Dès que le couple a connaissance de la date programmée de l’insémination, il prend rendez-vous au laboratoire LAMSI pour le recueil du sperme en vue de l’IAC. Le jour de l’insémination, l’homme devra se rendre au laboratoire LAMSI pour faire le recueil du sperme par masturbation.

Afin d’obtenir le remboursement des IAC par l’assurance maladie, une demande d’entente préalable est nécessaire. L’IAC sera réalisée au pic de l’ovulation. Lorsqu’il y a stimulation, le traitement commence au 3ème ou 5ème jour du cycle. Il s’agit d’injections quotidiennes de FSH recombinante.

Dans certains cas, la réponse ovarienne est trop importante (hyperstimulation) et nécessite l’arrêt du traitement (risque de grossesse multiple). À l’opposé, l’abandon de la tentative peut être motivé par une mauvaise réponse ovarienne (hypostimulation) ou par une mauvaise réaction du sperme à la préparation (nombre de spermatozoïdes trop faible).

L'Infertilité : Exploration et Diagnostic

L’infertilité est la difficulté pour un couple de concevoir un enfant. Le couple amené à consulter le gynécologue pour infécondité va bénéficier d’une exploration complète de sa fertilité afin de repérer d’éventuelles causes d’infertilité et pour choisir les meilleures solutions que peut apporter l’aide médicale à la procréation (AMP).

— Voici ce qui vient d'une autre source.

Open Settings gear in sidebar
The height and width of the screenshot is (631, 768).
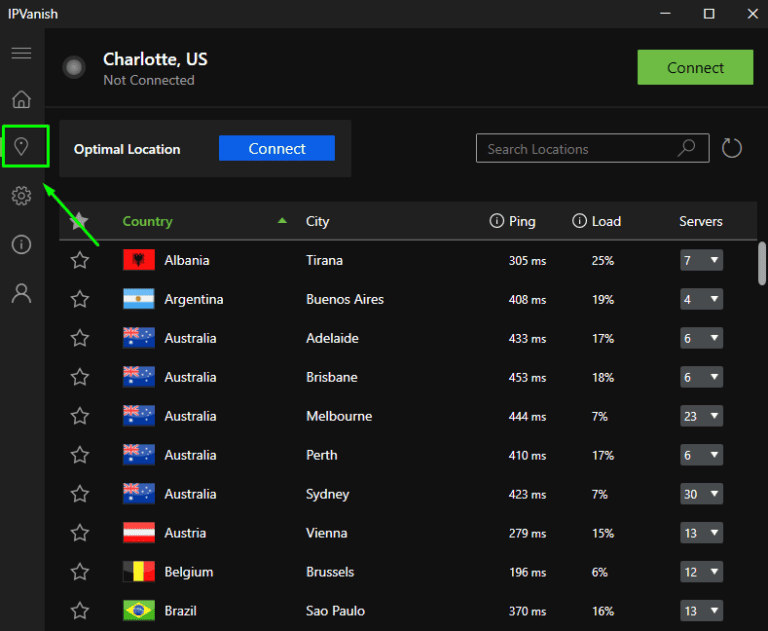[21, 196]
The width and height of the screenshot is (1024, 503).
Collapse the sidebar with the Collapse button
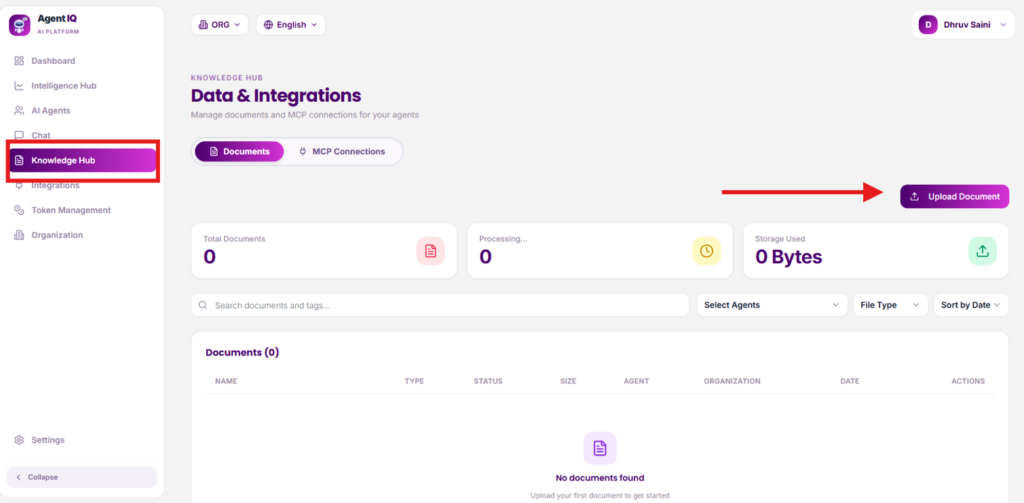click(82, 477)
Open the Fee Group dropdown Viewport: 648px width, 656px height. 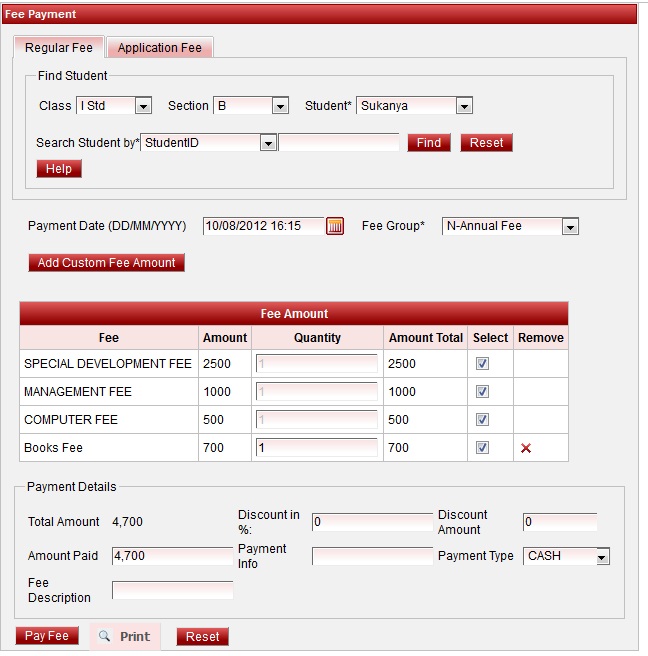click(x=569, y=227)
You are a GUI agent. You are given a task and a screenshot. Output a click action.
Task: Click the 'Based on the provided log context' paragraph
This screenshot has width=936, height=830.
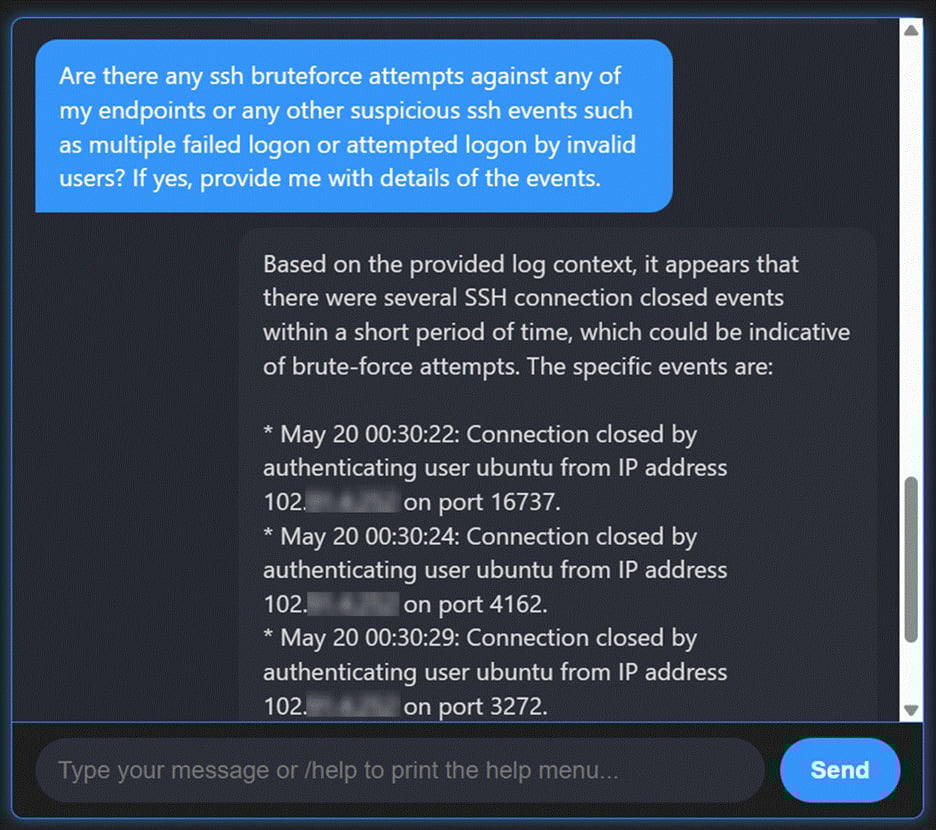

L’âge de la conjointe est un facteur à prendre en compte sachant que la fertilité est à son maximum vers 25 ans, pour devenir quasiment nulle après 45 ans. La recherche d’anomalies de la qualité de la glaire dues à des causes hormonales, infectieuses, interventionnelles (conisation) est également importante. Dans certains cas, l’imagerie médicale (échographie, doppler) pourra aussi apporter sa contribution au diagnostic.